A viewer remarked that climate change has taken over sf. (I’ve even seen the acronym “cli-fi.”) Robinson observed that the Pandemic has reminded us that we’re all on one planet, and spoke about the need for renewable energy. Kressel noted that older workers who’ve been in one industry their whole life and face job loss tend to oppose new and unfamiliar renewable energy. Talk turned to CarbonCoin and decarbonization, paying people and businesses to do “good green work” and keep carbon in the ground. Robinson added that CarbonCoin wouldn’t be a cryptocurrency, but would have to be real, backed by a real currency. (He opined that the Biden Brain Trust is the best one since FDR, but it needs to communicate better.) Corn, said Kress, needs to be helped along to feed people. We’ve always hybridized plants, stated Robinson; he thought that objection to GMOs is really objection to Monsanto owning genomes.

Responding to a related question, Kress said that she writes so much about genetic engineering because “it’s here.” (At a previous Fantastic Fiction reading, she observed that genetic engineering is the wave of the future, as well as fascinating to her personally.)

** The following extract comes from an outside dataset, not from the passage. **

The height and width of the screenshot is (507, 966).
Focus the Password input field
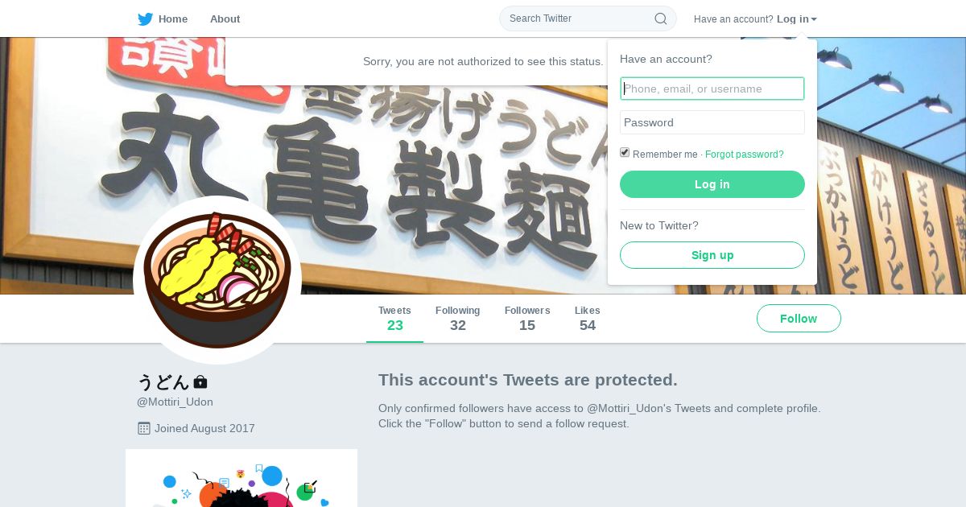(712, 122)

Robinson was asked about his use of bureaucracy. Well, his wife is a bureaucrat, and bureaucracy may be interesting; accordingly, he takes time and goes on at length to build his extensive bureaucracies.

Both authors write characters who don’t look like them, led off another question. They consult friends about details; Robinson pointed out that writers need freedom to write about “The Other” or their stories “would be very dull.”

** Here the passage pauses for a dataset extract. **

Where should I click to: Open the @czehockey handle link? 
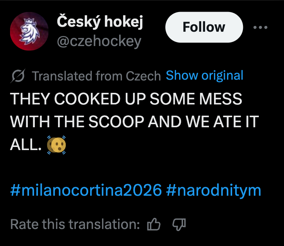[99, 42]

Robinson then told Kress that he found Beggars in Spain “scary” because he’s an insomniac. (Note: Despite her being based in Seattle, the Sleepless Trilogy did not inspire a certain rom-com.) Kress admitted that she needs her sleep and is “jealous” of people genetically engineered not to need sleep; how much more they can get done!

Finally, what’s next; what are they working on? Kress apologized; she doesn’t talk about work in progress. Robinson, surprisingly, is working on a nonfiction book about hiking the Sierras; the title will be The High Sierras: A Love Story.

All were looking forward to a good night’s sleep.

Upcoming readers are:

  • August 18  A.C. Wise & David Leo Rice
  • September 15  Mari Ness & Ellen Klages

On October 20th, the Series will be back in person at the KGB Bar! The readers will be Michael DeLuca and Daryl Gregory.